When he had his salvage radiation, prostate bed only was entirely appropriate (GS 3+4, N0, PSA=0.5). Roach formula is only used for primary RT and has no relevance here. He certainly could have had salvage to the entire non-overlapping LN field, although the expansion above the common iliacs has only become standard recently.
But even if we discount extra salvage radiation, it is hard to understand why salvage ADT was not begun in July 2017, since that is when distant metastases were detected.
Hopefully, Lu177PSMA will add extra time.
OK I feel foolish now and partially regret my post. Your last paragraph answered my question above. The rest of the post feels like piling on. That I don't need. Thanks. No need to reply further.
The question re taking a "vacation" from ADT and Zytiga/prednisone seem to have many different answers! I have done quite a bit of reading and follow this blog...as in all things prostate cancer there seems no definite right or wrong answers. My husband (diagnosed with aggressive stage 4 metastatic prostate cancer in Nov 2020) went through 2 rounds of cyberknife to target prostate cancer, a known involved lymph node and a second suspected node, both considered regional. No bone mets detected. The oncologist prescribed quarterly Lupron shots for 1 year...completed in July and Zytiga/prednisone to be completed in January 2022. Then "vacation". I was concerned about stopping what was clearly working. The oncologist put our minds at ease indicating that stopping all medications, running scans and testing psa every 3 months would be the only way to determine if the cyberknife did it's job. He also indicated going off the drugs would not allow his progress to slide and that he would not have lost ground if he went back on. He also felt the "vacation" would allow his T to start building and give his body time to feel better. We believe in our Seattle Swedih Hospital team and pray our decisions are right.

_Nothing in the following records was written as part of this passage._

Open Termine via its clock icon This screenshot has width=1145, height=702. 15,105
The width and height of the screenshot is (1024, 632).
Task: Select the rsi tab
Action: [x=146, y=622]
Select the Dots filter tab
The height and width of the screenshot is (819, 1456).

Thank you so much for that information Mustang-66.
(1) There is no such thing as a vacation from adjuvant ADT.
(2) Vacations from lifelong ADT may or may not be advisable - really up to the patient
If he had SBRT to the prostate itself + SBRT just to the detected lymph node metastases, that is certainly a bad idea. Clinical trials have shown that the entire whole pelvic area must be treated, not just the detected metastases.
prostatecancer.news/2020/12...
Adjuvant ADT with Zytiga probably improves results. But what you describe is NOT a vacation - it is ENDING hormonal treatment. Not sure why he is not continuing with Lupron and Zytiga -a small trial indicated that Zytiga alone may be possible, but it is risky.
Yes, it is true that stopping treatment is the only way to determine whether treatment so far has been successful.. But satisfying your curiosity isn't a good enough reason to risk progression, is it? Hopefully, that amount of adjuvant Zytiga will be enough - but unless the entire whole pelvic area was irradiated, it will probably come back.